1971 Martin D-18 Dreadnought Guitar

I feel like I've worked on an inordinate amount of 1971 D-18s in the last few years, and this one is among the better grouping of the ones I've played. It has that dry, woody, forward-punch sound to it even while wearing the "dainty" 54w-12 set I've strung it with. The bigger, rosewood bridge plate found on this era of Martin does not seem to be inhibiting the sound on this'n.

1970s Martins are often said to have tonal or playability issues and many do -- some can sound "stuffed-up" due to over-eager heavy bracing, lots have the bridge glued in the wrong place, and sometimes you find that despite non-adjustable steel rods in the necks, the necks have warped a bit over time. Fortunately, this guitar has only that last one and only a tiny bit of it -- said "warp" is under 1/32" overall and so I was able to set this up on-the-dot with 3/32" EA and 1/16" DGBE action at the 12th fret.
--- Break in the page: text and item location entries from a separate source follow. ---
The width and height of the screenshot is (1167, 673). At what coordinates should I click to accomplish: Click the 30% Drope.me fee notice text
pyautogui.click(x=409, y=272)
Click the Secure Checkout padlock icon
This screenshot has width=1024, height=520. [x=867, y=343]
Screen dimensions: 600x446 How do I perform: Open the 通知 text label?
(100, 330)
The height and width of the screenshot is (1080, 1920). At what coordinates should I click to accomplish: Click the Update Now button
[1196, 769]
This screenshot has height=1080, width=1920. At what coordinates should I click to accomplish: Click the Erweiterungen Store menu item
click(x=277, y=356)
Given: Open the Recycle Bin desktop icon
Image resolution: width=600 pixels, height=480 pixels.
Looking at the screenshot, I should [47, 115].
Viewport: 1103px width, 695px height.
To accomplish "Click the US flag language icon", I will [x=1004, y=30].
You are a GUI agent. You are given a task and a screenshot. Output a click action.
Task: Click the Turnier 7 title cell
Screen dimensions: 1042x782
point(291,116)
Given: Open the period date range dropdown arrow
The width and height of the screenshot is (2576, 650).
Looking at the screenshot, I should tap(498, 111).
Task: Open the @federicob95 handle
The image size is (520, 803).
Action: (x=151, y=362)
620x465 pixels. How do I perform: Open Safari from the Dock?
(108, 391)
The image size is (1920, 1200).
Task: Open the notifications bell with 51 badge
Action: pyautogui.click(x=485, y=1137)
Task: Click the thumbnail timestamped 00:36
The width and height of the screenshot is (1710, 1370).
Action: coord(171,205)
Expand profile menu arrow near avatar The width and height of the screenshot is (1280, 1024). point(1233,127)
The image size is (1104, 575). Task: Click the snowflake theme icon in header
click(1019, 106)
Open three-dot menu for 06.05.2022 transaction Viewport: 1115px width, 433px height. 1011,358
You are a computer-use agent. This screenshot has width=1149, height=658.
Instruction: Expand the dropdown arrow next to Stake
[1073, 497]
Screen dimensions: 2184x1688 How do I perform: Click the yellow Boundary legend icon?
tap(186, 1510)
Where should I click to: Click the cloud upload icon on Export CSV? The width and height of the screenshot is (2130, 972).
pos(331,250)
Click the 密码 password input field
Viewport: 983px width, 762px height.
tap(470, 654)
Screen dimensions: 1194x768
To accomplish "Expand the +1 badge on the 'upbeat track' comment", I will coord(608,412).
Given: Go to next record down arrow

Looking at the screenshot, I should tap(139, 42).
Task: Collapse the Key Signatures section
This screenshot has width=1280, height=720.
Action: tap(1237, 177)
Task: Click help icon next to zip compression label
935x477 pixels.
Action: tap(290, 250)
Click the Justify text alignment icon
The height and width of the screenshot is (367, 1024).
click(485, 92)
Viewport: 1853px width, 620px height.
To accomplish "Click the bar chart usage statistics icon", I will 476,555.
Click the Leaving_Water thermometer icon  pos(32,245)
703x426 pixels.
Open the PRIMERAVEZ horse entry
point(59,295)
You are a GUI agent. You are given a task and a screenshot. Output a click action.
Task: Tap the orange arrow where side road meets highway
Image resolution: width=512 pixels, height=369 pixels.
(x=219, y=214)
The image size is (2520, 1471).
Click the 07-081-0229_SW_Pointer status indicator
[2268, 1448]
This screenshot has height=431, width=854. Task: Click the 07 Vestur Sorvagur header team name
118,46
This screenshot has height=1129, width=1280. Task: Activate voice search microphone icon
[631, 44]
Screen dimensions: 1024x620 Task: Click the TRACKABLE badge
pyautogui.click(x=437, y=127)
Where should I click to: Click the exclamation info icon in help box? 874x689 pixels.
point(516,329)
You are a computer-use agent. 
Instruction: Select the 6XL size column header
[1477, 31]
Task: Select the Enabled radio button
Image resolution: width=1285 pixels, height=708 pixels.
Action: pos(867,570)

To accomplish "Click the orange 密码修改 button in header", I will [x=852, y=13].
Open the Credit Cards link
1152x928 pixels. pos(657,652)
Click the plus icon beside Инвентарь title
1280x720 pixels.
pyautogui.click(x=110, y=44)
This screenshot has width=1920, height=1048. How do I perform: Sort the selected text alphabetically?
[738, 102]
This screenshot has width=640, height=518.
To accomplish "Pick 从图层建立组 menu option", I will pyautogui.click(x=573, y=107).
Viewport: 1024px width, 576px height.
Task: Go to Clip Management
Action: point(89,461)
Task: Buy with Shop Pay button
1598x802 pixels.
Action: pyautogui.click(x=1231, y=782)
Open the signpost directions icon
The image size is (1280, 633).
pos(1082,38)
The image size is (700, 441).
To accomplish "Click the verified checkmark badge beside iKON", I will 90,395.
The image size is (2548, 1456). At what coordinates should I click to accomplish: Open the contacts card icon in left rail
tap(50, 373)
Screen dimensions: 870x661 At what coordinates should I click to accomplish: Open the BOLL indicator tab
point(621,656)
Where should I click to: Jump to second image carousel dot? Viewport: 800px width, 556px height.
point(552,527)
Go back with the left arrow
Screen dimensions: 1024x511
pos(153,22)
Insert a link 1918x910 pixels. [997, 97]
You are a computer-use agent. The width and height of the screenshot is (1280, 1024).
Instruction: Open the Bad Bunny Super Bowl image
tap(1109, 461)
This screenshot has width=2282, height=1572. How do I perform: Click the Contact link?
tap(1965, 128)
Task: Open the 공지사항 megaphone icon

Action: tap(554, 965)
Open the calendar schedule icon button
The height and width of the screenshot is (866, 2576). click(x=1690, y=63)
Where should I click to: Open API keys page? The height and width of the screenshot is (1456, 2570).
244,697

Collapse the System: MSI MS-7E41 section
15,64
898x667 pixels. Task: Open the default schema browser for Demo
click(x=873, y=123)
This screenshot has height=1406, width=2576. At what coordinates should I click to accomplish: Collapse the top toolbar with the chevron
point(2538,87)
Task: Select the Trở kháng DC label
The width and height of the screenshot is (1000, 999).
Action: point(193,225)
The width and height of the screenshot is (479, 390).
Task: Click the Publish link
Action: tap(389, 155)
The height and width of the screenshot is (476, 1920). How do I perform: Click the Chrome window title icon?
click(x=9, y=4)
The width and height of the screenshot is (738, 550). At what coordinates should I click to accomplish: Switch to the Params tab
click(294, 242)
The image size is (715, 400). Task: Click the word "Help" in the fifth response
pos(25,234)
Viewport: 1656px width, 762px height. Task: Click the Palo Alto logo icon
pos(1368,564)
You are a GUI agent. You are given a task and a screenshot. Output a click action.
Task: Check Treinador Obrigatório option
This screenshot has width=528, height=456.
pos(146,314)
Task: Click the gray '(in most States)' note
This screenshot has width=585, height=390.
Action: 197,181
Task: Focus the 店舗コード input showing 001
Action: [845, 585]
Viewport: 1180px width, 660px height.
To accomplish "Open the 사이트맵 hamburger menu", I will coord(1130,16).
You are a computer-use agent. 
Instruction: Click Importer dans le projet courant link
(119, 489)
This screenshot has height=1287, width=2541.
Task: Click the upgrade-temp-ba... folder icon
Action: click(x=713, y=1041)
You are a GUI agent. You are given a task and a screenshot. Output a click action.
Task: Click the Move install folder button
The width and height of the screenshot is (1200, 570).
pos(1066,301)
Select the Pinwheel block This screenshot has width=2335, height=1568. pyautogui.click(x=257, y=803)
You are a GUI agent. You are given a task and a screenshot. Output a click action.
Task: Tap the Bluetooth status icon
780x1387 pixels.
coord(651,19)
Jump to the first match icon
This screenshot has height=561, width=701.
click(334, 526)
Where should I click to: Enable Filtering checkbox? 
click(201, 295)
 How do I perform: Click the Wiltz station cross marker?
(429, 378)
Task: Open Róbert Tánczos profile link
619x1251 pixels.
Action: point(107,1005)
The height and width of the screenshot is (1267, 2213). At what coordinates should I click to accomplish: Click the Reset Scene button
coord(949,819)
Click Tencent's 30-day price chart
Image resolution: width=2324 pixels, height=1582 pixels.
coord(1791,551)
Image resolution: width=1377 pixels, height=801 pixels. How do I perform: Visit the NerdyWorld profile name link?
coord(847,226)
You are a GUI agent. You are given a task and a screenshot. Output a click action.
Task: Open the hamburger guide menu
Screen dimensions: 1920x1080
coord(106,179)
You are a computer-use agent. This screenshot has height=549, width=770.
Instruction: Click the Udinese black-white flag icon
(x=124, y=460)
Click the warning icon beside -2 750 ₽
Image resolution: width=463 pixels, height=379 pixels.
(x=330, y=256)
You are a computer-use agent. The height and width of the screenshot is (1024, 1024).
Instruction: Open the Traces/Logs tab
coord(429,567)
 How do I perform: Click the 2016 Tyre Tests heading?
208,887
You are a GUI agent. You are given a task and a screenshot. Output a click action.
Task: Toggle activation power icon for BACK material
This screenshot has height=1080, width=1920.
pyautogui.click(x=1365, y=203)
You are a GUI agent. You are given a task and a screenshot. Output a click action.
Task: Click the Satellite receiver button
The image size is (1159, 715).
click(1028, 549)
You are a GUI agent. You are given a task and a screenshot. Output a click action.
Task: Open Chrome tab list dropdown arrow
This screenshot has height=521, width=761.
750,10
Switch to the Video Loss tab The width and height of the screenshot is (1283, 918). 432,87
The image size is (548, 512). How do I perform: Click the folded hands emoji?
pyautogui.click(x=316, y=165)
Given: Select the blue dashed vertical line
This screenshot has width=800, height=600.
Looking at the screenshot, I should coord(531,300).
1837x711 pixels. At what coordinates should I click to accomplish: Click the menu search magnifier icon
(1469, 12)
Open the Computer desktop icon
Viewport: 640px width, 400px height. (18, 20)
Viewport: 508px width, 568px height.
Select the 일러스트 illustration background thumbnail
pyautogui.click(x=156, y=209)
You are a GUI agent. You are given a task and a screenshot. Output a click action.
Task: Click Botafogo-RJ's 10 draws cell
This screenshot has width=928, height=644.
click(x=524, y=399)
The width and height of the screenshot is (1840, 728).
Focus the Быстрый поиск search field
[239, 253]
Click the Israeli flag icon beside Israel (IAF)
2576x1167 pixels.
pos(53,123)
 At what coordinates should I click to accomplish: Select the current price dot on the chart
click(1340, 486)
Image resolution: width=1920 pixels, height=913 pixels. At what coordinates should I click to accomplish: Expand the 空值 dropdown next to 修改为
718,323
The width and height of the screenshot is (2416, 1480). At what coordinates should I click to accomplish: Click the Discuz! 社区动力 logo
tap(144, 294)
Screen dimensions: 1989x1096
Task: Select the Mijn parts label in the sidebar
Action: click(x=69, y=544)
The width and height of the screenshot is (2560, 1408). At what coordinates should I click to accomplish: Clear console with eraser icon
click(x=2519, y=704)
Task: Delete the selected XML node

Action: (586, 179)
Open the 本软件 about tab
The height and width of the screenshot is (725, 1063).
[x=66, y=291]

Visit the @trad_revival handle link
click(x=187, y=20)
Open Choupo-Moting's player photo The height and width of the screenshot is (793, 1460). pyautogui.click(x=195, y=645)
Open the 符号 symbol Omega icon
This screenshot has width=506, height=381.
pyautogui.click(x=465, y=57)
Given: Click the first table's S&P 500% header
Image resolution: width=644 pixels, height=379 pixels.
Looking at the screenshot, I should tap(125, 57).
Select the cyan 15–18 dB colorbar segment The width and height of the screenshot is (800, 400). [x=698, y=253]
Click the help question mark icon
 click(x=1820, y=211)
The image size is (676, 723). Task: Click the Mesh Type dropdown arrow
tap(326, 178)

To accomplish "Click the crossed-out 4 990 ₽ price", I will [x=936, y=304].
A customer brought this in for a setup and told me to "do anything else that needs doing." That meant lightly shaving the bridge and string-ramping behind the saddle slot (the bridge had a top coat of finish schlopped on it anyway), a bridge-pin hole fill/redrill job, and properly cleating a top crack to the treble side of the pickguard that'd been "repaired" before but had opened-up. It's almost but not quite due for a fret level/dress, too, but it's good to go for the moment.

How about that figure in the spruce top? Lovely stuff...

While I generally object to the weight of Grovers, these ones are in good order and not worn-out as I tend to find them from this age.

The mahogany back on this guitar fairly glows in the sunlight.

The owner installed the strap button many years ago and also the reinforcement for it, too.